## ETC3250/5250

Introduction to Machine Learning

### Resampling

Lecturer: Emi Tanaka

Department of Econometrics and Business Statistics

## Resampling

• Resampling is a process of making new data based on observed data.
• Commonly used resampling methods include:
• Cross validation
• often used for model assessment.
• Bootstrapping
• often used to provide a measure of accuracy of a parameter estimate.

## Recall: training, validation and testing data sets

• In Lecture 1, randomly splitting 75% of data into training data and the remaining 25% into testing data, then measured the accuracy of model trained on the training data using the testing data.
• But the model accuracy changes on a different split.
• Cross-validation extends this approach to:
• several iterations of different splits, and
• combine (typically by averaging) the model accuracy across the iterations.

# Cross validation

## $k$-fold cross validation

1. Partition samples into $k$ (near) equal sized subsamples (referred to as folds).
2. Fit the model on $k − 1$ subsets, and compute a metric, e.g. RMSE, on the omitted subset.
3. Repeat $k$ times omitting a different subset each time.

## Cross validation accuracy

• Choice of $k = 10$ is common.
• Recall from Lecture 1 there are a number of ways to measure preditive accuracy, e.g. RMSE, MAE, MAPE and MPE.
• Cross-validation accuracy is calculated:
• by calculating the accuracy (based on one metric) on every fold, then
• combining this into a single number, e.g. by taking a simple average.

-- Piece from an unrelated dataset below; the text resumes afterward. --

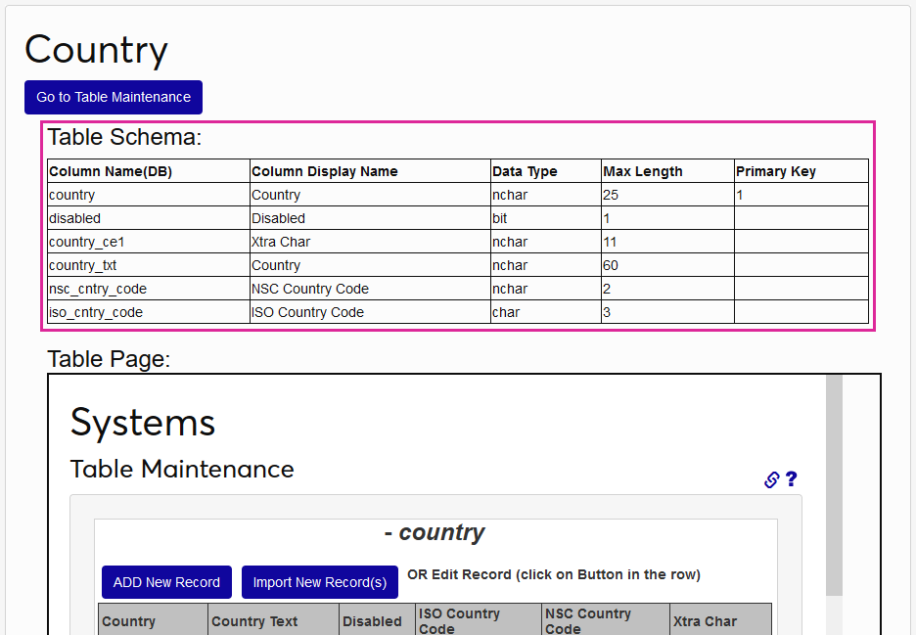Click the Import New Record(s) button
916x635 pixels.
pyautogui.click(x=319, y=582)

## $k$-fold cross validation with rsample

• $k = 5$ fold cross validation ($k =$ v in the rsample package)
library(tidyverse)
library(rsample)
set.seed(2023) # to replicate result
toyota_folds <- vfold_cv(toyota, v = 5)
toyota_folds
#  5-fold cross-validation
# A tibble: 5 × 2
splits              id
<list>              <chr>
1 <split [5390/1348]> Fold1
2 <split [5390/1348]> Fold2
3 <split [5390/1348]> Fold3
4 <split [5391/1347]> Fold4
5 <split [5391/1347]> Fold5

## Measuring accuracy for a single fold

scroll

• Each fold is an rsplit object:
toyota_folds$splits[[1]] <Analysis/Assess/Total> <5390/1348/6738> • So you can extract the training and testing data as before: toyota_train1 <- training(toyota_folds$splits[[1]])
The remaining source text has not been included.